En adelante, en caso de que un militar cometa actos ilícitos en contra de la ciudadanía deberá ser sometido a la autoridad judicial civil. Al respecto, aun se muestra cierta resistencia entre la milicia y que podría dar lugar a la impunidad. El descontento que entre los militares ocasionó la detención del general Salvador Cienfuegos en EUA parece reflejar cierta incomodidad entre ellos. El llamado que hicieron para contribuir monetariamente y de manera voluntaria para su defensa muestra la solidaridad que puede existir cuando alguno de ellos se encuentra en aprietos judiciales. Más aún, la solicitud que hizo el PRI para que el Estado mexicano pagará los gastos de la defensa del general detenido, habla mucho del apoyo que la sociedad política podría brindar a la milicia en aquellas circunstancias.

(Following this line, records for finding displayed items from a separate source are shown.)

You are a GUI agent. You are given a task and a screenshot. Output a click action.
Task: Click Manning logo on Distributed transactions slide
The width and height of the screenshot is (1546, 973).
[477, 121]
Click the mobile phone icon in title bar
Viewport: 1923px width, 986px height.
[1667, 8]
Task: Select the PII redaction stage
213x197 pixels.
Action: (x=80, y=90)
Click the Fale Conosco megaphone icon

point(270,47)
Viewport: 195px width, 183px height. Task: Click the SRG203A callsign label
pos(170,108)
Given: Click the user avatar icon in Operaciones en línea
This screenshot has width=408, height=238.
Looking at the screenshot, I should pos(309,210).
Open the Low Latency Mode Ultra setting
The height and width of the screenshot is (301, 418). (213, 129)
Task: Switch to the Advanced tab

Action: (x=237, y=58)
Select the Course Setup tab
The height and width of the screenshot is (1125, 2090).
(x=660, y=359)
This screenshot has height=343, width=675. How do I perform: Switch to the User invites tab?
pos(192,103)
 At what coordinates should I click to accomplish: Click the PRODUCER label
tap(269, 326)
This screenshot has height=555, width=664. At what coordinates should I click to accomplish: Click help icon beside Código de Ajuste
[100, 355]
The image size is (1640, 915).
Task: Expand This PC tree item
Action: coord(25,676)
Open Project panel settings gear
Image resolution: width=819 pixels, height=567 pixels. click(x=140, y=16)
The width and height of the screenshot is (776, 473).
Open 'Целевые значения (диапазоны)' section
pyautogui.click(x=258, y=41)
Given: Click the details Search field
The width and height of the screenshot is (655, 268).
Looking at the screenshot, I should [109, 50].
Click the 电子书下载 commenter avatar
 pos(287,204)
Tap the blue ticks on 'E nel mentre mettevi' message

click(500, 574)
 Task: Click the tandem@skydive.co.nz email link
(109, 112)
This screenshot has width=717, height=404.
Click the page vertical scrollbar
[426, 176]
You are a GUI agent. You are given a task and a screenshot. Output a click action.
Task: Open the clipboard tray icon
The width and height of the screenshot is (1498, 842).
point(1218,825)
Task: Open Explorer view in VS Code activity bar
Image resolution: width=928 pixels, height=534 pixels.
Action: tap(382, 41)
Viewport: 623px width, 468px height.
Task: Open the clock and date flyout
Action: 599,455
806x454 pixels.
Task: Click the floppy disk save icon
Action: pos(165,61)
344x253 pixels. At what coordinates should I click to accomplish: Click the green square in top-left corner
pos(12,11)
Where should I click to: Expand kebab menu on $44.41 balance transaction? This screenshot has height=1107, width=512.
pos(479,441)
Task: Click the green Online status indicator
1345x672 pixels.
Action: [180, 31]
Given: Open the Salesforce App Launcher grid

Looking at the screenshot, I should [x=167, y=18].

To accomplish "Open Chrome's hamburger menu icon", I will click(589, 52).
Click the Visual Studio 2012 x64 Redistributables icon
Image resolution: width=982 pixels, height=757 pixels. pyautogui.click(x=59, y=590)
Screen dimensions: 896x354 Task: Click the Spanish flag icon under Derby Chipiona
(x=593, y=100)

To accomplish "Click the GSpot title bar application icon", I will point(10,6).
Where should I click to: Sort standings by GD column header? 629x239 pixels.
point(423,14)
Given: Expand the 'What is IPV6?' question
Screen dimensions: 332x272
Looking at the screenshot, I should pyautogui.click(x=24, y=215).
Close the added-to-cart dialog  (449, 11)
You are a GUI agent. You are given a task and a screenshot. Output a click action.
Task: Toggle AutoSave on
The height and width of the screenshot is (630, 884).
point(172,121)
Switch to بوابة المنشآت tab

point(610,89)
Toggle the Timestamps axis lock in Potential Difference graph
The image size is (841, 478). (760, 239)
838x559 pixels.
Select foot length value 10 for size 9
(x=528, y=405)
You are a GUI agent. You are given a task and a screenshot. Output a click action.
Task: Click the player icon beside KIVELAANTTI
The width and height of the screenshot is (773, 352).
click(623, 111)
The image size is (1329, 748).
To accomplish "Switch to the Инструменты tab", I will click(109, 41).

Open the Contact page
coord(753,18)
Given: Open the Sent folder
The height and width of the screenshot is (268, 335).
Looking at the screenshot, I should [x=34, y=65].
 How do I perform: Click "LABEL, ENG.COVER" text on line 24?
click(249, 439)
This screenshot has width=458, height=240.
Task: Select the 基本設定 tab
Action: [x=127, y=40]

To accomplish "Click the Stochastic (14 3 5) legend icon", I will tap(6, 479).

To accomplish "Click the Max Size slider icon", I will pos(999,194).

Ahora que Cienfuegos fue traído al país bajo el compromiso ante los EUA de que en México será sometido a juicio, a estas fechas es muy prematuro sacar conclusiones hasta que el nuevo gobierno haga lo suyo y lo enfrente a proceso. El simple hecho de someter a un militar de alto rango bajo la justicia civil pone un límite a la militarización, así como a la intervención de los militares en activo en los asuntos del ámbito político. Más aún, independientemente del veredicto que se dicte, un juicio justo será una clara señal de que la impunidad se ha restringido para aquellos militares que cometan algún ilícito en el combate al narcotráfico. En este caso, parafraseando a Dave Grossman, las fuerzas militares se equiparían a las policiacas en los asuntos de la aplicación de la justicia.